PASSAGE GIVEN
As the National Labor Relations Board (“NLRB”) continues to scrutinize employee handbook provisions, finding that many of them interfere with employees’ right to engage in union or protected concerted activity, a determination upholding an at-will employment clause that had been challenged by a union is worth noting. 

The NLRB’s Division of Advice (“Advice”), an arm of the Agency’s General Counsel’s Office charged with helping to determine whether novel unfair labor practice charges filed in NLRB Regional offices are meritorious, decided an employer’s employment-at-will policy was lawful as it did not inhibit employees from exercising their statutory rights to organize under Section 7 of the National Labor Relations Act. Lionbridge Technologies, 19-CA-115285 (issued Mar. 31, 2014, released Apr. 18, 2014). Jackson Lewis represented the employer in the case.

The employer’s policy stated:

Employment at the Employer is on an at-will basis unless otherwise stated in a written individual employment agreement signed by the Senior Vice President of Human Resources. This means that employment may be terminated by the employee or the Employer at any time, for any reason or for no reason, and with or without prior notice.

No one has the authority to make any express or implied representations in connection with, or in any way limit, an employee’s right to resign or the Employer’s right to terminate an employee at any time, for any reason or for no reason, with or without prior notice. Nothing in this handbook creates an employment agreement, express or implied, or any other agreement between any employee and the Employer.

EXERCISE TASK 1
Translate this sentence from the passage on the NLRB at-will ruling into Spanish: "This means that employment may be terminated by the employee or the Employer at any time, for any reason or for no reason, and with or without prior notice."
EXERCISE TASK 2
Carry the passage on the NLRB at-will ruling forward from its final sentence.

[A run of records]
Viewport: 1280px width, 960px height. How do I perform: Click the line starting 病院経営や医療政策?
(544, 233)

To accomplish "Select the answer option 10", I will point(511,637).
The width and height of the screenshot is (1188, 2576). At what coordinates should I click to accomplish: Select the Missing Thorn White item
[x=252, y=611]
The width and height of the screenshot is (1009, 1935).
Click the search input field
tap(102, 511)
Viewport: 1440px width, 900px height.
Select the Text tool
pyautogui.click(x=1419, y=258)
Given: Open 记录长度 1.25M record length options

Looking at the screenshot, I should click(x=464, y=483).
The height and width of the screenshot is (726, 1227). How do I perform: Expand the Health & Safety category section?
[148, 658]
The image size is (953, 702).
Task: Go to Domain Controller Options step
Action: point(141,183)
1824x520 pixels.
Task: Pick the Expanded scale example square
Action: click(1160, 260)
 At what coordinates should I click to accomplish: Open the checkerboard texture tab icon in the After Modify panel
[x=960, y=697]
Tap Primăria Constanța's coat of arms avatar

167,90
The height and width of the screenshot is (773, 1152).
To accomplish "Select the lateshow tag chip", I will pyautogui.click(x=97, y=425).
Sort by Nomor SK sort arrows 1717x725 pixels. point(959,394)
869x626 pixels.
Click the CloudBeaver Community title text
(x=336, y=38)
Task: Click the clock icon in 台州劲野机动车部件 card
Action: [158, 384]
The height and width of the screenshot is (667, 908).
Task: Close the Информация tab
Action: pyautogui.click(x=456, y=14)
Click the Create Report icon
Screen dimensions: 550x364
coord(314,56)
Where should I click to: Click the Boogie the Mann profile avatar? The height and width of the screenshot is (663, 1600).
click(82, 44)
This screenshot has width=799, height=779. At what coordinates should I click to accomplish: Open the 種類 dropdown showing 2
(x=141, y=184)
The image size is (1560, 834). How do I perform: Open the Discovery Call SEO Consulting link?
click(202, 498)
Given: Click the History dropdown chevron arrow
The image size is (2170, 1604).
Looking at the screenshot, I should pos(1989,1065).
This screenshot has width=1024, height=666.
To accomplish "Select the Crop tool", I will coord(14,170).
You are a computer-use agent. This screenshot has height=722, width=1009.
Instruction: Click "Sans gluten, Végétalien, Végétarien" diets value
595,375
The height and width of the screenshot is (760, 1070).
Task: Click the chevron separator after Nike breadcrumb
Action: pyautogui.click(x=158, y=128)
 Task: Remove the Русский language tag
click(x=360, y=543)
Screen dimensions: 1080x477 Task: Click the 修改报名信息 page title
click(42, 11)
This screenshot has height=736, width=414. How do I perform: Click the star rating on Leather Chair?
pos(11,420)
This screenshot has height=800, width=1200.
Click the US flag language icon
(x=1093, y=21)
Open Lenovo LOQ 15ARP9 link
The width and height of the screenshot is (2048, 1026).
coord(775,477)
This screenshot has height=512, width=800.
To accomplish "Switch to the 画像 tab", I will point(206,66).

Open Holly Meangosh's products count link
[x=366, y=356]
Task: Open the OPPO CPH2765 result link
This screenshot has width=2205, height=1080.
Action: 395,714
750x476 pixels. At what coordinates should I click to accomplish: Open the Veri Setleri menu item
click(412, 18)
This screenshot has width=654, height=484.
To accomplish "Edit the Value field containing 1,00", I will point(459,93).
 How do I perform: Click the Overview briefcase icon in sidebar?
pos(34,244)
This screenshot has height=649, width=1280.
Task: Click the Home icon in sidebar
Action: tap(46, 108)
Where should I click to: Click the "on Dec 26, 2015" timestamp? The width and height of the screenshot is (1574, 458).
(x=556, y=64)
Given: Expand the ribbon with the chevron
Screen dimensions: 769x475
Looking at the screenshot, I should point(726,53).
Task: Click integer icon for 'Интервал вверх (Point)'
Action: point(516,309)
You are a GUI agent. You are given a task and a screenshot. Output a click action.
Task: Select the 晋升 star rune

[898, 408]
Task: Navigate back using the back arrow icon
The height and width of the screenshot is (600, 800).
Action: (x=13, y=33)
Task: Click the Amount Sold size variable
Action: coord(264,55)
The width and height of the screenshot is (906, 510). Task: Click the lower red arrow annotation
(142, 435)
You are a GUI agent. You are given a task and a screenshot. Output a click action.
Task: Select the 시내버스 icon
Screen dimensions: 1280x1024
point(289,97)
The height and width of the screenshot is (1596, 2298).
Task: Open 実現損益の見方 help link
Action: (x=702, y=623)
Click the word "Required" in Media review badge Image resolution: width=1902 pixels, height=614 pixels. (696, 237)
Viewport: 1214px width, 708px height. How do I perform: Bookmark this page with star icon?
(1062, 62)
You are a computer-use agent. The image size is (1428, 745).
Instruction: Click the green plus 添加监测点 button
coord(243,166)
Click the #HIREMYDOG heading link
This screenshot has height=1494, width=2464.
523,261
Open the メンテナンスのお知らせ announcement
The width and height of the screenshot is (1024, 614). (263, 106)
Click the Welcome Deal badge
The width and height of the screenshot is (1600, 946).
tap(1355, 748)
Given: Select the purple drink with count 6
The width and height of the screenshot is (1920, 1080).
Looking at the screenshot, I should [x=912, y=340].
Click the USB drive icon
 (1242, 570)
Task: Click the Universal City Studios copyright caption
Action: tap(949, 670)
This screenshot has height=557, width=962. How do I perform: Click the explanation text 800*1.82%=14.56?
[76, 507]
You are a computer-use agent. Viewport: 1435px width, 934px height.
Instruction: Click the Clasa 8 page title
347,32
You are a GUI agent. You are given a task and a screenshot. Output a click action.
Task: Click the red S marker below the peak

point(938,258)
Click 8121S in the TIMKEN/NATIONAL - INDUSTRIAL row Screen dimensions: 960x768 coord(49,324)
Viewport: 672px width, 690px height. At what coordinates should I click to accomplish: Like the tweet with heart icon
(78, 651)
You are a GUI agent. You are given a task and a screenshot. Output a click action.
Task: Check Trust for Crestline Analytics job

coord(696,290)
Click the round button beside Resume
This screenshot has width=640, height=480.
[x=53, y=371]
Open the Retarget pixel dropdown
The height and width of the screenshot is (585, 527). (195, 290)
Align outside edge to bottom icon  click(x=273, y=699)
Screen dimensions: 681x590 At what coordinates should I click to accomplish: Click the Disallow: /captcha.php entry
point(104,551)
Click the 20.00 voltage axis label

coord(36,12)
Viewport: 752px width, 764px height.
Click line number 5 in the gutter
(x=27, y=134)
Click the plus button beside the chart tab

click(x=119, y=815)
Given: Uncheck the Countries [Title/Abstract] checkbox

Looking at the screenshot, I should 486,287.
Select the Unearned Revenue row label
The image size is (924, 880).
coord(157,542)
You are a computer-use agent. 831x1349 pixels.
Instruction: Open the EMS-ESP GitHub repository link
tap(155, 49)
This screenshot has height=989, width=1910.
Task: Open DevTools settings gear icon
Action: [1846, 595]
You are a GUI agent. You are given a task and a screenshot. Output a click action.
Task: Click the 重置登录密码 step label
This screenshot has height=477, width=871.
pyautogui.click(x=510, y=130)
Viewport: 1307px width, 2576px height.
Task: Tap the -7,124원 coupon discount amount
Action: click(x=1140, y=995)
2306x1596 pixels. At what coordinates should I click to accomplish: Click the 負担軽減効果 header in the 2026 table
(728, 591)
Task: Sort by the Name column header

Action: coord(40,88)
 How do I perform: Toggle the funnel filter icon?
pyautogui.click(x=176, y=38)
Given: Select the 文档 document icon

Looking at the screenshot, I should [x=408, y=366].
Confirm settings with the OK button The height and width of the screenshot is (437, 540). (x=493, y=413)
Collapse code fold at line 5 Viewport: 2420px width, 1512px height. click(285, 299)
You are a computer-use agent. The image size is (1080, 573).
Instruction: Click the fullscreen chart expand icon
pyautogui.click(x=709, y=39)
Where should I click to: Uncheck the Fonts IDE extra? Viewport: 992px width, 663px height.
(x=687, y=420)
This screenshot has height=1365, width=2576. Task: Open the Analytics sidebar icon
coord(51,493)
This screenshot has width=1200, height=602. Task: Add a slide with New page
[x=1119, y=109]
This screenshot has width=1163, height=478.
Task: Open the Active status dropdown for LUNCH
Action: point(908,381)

OUTPUT 1
Esto significa que el empleo puede ser terminado por el empleado o por el Empleador en cualquier momento, por cualquier motivo o sin motivo alguno, y con o sin previo aviso.

OUTPUT 2
No statement, act, series of events or pattern of conduct can change this at-will relationship.

Advice concluded that while the policy did not explicitly restrict Section 7 rights, was not promulgated in response to union activity, and was not applied unlawfully, there remained the question whether employees could reasonably construe the policy as prohibiting them from organizing a union. Advice found the policy could not reasonably be construed to prohibit Section 7 rights and therefore was lawful.

First, Advice concluded the clause stating that only the Senior Vice President of Human Resources could change an employee’s at-will status would not lead employees to believe it would be futile to attempt to organize to change their at-will status. The language, Advice concluded, was not directed at inhibiting employee rights but rather toward protecting the employer from claims that the handbook was an enforceable employment contract.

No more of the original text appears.